Saturday, October 06, 2018

Orang Terdekat



"Orang yang paling mampu melukai hati kita adalah orang terdekat kita sendiri", saya kira ini sebuah kebenaran yang telah dialami banyak orang.  Termasuk saya.  Entah kenapa, hati ini tampak begitu rapuh dan mudah terluka dengan apa yang dilakukan oleh orang yang paling dekat.  Yang seharusnya jika itu dilakukan oleh orang lain, mungkin sakitnya tidak seperti itu.  Namun ketika orang terdekat kita yang melakukannya, sakitnya itu tidak terkatakan.


Misal: Kalau teman biasa mengkhianati kita atau menolak kita, kita akan lebih tenang, dan kemudian berkata "Cukup tau dalam hati", ternyata orangnya begitu.  Namun ketika sahabat atau kekasih kita yang mengkhianati  atau menolak kita, kita akan bertanya "Why do you hurt me", dan seakan ada sesuatu yang menghujam jantung, dan ada gravitasi besar yang memaksa air mata kita keluar dari pelupuk mata.

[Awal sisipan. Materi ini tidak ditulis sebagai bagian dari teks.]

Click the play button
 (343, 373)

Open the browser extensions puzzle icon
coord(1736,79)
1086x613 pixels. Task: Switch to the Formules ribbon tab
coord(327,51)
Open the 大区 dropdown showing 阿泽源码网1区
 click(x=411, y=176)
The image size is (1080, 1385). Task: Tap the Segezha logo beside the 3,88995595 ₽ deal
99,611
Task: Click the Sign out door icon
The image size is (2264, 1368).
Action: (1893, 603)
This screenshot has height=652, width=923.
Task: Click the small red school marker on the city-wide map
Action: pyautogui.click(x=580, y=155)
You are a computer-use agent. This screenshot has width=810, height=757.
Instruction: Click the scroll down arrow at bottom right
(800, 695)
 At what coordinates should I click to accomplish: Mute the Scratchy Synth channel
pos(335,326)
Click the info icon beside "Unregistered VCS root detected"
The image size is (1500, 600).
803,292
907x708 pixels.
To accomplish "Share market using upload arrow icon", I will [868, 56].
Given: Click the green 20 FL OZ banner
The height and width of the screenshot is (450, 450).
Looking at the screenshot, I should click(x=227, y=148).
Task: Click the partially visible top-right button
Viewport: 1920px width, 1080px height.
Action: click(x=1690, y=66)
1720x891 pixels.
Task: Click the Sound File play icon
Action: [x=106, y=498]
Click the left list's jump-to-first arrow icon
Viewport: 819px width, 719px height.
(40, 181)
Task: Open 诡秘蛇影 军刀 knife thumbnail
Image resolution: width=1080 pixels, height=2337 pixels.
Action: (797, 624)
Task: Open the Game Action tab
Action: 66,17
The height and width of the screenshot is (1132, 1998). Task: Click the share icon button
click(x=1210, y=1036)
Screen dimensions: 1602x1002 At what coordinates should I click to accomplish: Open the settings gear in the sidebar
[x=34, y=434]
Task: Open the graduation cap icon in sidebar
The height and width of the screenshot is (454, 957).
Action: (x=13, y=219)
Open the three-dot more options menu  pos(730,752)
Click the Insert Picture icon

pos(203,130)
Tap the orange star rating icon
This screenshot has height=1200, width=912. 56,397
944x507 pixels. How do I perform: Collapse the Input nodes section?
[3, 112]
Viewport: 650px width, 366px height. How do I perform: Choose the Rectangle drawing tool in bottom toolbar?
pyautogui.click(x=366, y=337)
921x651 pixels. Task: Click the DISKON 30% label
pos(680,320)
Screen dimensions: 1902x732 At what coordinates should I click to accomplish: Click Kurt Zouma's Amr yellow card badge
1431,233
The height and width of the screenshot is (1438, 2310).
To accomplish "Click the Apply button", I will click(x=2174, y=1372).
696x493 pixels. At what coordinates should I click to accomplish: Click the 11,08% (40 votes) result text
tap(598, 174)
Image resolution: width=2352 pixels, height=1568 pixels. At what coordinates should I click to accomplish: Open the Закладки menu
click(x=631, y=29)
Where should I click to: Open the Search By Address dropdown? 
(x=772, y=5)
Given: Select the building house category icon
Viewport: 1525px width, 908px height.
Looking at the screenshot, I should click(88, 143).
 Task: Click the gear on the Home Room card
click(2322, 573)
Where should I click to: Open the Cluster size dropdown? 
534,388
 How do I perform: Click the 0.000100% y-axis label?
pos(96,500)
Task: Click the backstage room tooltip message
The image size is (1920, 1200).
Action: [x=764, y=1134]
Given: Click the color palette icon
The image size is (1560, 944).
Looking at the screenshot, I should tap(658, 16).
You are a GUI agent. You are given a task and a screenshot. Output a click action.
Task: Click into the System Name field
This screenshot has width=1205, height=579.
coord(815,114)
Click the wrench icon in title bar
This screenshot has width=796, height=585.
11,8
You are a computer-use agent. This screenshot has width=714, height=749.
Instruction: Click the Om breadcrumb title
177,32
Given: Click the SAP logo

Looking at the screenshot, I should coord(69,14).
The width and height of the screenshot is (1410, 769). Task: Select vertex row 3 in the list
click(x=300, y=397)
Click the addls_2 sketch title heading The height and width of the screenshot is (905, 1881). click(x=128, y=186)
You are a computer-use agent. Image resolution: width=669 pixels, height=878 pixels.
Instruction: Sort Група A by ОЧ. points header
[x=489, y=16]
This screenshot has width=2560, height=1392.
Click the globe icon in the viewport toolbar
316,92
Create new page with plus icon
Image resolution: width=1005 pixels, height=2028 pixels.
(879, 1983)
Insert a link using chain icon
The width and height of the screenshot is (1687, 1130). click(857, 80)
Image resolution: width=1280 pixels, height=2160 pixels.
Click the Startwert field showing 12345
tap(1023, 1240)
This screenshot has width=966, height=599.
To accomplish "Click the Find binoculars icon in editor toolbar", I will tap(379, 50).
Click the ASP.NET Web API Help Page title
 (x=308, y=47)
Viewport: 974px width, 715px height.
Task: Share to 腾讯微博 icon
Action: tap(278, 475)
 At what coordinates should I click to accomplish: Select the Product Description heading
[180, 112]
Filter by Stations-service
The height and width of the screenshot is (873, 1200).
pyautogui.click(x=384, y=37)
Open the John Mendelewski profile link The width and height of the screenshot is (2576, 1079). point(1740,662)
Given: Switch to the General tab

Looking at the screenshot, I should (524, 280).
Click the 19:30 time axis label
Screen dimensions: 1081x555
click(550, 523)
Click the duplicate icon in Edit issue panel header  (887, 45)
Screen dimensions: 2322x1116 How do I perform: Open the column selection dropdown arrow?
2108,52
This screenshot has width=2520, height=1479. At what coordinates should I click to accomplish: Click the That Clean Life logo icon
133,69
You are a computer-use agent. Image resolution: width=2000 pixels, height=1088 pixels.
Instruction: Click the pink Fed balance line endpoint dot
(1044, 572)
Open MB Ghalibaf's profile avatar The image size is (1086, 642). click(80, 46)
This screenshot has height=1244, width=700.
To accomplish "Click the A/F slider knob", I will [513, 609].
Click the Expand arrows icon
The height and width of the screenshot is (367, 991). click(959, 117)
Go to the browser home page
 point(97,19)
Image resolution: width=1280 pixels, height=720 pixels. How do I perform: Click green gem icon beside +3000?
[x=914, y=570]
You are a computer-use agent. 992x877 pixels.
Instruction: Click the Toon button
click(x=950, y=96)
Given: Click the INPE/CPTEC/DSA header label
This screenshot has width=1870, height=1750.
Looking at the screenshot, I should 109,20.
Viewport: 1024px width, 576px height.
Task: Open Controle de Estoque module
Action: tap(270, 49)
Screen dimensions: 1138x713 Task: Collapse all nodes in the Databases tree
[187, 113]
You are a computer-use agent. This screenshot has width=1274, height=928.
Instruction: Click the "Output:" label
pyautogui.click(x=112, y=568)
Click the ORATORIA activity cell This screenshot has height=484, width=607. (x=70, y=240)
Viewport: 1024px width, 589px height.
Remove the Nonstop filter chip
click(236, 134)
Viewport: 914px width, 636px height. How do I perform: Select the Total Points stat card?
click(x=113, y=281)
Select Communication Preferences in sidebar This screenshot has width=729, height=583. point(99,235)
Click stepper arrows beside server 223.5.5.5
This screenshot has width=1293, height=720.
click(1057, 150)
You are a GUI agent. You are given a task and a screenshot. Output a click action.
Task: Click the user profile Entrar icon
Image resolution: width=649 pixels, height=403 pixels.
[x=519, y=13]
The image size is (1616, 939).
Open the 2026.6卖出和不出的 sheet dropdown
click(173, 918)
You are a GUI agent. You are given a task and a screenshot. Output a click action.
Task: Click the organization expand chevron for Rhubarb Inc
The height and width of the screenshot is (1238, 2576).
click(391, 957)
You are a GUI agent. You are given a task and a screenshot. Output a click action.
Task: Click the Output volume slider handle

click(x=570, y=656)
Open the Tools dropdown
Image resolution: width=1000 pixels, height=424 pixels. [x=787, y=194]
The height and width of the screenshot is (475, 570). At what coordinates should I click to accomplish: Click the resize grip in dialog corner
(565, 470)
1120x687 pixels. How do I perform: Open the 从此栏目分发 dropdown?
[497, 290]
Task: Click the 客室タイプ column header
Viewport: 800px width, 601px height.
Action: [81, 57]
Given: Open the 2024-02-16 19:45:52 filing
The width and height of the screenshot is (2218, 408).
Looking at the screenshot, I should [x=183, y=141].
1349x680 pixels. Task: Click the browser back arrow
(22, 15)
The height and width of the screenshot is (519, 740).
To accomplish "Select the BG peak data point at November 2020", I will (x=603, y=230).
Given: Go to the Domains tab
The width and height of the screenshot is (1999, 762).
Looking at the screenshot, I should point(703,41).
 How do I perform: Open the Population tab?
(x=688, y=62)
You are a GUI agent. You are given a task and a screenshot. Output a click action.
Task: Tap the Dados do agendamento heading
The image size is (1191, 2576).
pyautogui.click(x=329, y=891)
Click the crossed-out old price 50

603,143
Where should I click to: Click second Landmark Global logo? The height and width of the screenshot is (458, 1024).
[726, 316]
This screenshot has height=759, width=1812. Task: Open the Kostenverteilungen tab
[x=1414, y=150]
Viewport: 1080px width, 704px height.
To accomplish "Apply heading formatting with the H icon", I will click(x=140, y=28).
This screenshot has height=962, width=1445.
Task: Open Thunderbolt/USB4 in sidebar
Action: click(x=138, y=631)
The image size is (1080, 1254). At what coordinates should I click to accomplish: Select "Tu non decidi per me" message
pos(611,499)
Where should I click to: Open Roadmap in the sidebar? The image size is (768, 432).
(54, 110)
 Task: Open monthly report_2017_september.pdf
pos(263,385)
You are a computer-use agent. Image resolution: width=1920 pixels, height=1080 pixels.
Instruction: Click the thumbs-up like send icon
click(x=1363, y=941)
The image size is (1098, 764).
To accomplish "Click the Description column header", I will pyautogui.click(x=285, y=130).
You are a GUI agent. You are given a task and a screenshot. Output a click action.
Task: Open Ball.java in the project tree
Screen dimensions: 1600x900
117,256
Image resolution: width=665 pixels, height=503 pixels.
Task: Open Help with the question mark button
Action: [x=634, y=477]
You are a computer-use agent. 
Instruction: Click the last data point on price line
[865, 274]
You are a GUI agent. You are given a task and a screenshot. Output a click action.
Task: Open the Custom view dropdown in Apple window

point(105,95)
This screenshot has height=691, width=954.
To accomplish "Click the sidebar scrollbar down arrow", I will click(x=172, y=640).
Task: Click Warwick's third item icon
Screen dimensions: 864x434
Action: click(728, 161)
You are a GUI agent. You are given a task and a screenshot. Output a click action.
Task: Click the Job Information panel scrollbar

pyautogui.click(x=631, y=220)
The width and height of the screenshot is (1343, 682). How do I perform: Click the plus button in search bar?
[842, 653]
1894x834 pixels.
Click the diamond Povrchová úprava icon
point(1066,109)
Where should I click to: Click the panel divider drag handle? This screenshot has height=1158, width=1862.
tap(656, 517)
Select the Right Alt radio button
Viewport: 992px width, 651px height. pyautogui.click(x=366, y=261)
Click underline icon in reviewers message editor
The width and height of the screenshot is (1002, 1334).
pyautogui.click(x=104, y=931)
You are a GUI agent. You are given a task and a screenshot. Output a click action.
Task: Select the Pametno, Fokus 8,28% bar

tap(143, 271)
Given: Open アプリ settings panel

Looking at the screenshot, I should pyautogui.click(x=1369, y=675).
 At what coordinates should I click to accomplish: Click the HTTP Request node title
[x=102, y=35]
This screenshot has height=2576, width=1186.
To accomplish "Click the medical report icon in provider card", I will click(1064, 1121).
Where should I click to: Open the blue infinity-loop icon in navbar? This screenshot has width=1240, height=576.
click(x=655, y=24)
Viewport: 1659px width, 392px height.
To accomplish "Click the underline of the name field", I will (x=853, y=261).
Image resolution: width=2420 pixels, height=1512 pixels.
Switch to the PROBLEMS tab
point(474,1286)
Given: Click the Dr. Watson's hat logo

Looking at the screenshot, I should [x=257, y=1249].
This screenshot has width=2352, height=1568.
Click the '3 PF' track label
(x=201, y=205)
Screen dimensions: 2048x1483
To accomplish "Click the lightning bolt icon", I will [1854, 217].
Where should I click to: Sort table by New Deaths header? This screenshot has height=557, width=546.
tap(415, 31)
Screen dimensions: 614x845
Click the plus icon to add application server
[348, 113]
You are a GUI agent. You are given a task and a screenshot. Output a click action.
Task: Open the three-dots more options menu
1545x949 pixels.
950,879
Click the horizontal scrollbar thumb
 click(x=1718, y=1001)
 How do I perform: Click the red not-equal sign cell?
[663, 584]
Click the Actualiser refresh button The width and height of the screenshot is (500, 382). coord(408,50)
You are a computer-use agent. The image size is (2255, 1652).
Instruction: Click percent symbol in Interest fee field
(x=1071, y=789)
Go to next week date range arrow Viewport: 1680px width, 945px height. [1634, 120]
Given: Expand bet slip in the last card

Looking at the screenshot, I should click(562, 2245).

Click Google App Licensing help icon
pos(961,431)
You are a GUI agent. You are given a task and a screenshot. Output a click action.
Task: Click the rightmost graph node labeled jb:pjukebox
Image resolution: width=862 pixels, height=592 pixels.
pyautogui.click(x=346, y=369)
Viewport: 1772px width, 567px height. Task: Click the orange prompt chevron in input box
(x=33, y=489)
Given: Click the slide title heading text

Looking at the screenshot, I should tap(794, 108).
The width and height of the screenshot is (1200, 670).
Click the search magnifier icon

Dilematis sekali bukan?   Kalau dipikir-pikir, seharusnya karena dia sahabat atau kekasih kita, seharusnya mereka adalah pribadi yang paling kita maklumi, dan pribadi yang bisa kita terima apa adanya.  Tapi disatu sisi, sebuah hal kecil mudah melukai hati kita.  Ini dilematis yang terjadi jika kita ingin menjalin relasi dengan orang dekat kita.

Sebagian besar orang lantas memilih untuk membangun tembok, dengan dalih "takut terluka", "Cukup sekali jantung terkoyak", atau "Mau hemat air mata".  Mereka menarik diri dari keterbukaan untuk terjalinnya relasi terdekat kembali.  Menutup kamar hati mereka erat-erat, agar tidak ada satu pribadipun yang bisa masuk kedalamnya.

Nah, hari ini saya cuma teringat dengan peristiwa ketika Yesus dikhianati dan ditolak oleh rasul Petrus, murid terdekatnya.  Saya kira tidak perlu dijelaskan kembali, betapa dekatnya relasi Yesus dengan Petrus.  Yesus mengasihi Petrus melebihi kasih sebagai guru dan murid.  Tapi ia mengasihi seperti seorang sahabat, seorang ayah, sebagai orang yang terdekat. 
Bagaimana ya kira-kira perasaan Yesus ketika PEtrus mengatakan: Aku tidak mengenal dia?  DAn itu terjadi ketika Yesus mengalami pergumulan yang sangat berat.  Sedih, terluka, kecewa, atau bagaimana?  Ingat, PEtrus sangat dekat dengan Yesus, dan orang terdekat itu juga yang menyangkal dan menolakYesus.

Tapi satu hal menarik yang saya perhatikan, bukan soal perasaan Yesus, tapi apa yang Yesus lakukan setelah itu.  Ia yang kembali mencari Petrus, IA yang kembali menerima PEtrus, IA kembali memberikan kesempatan kepada Petrus untuk mengasihi Dia kembali, dan kembali menjalin relasi kedekatan.  Bahkan Yesus memilih Petrus untuk menjadi pemimpin dari rasul-rasul lain, dan memakai PEtrus dengan luar biasa.


Ahh, Tuhan.  Saya mau punya hati seperti itu.  Hati yang terus terbuka untuk mengasihi.  Hati yang mau menerima kembali.  Hati yang siap mengampuni, bahkan sebagaimana hati ini terluka.
Mampukan kami Tuhan.  PErtebal kembali hati yang rapuh ini.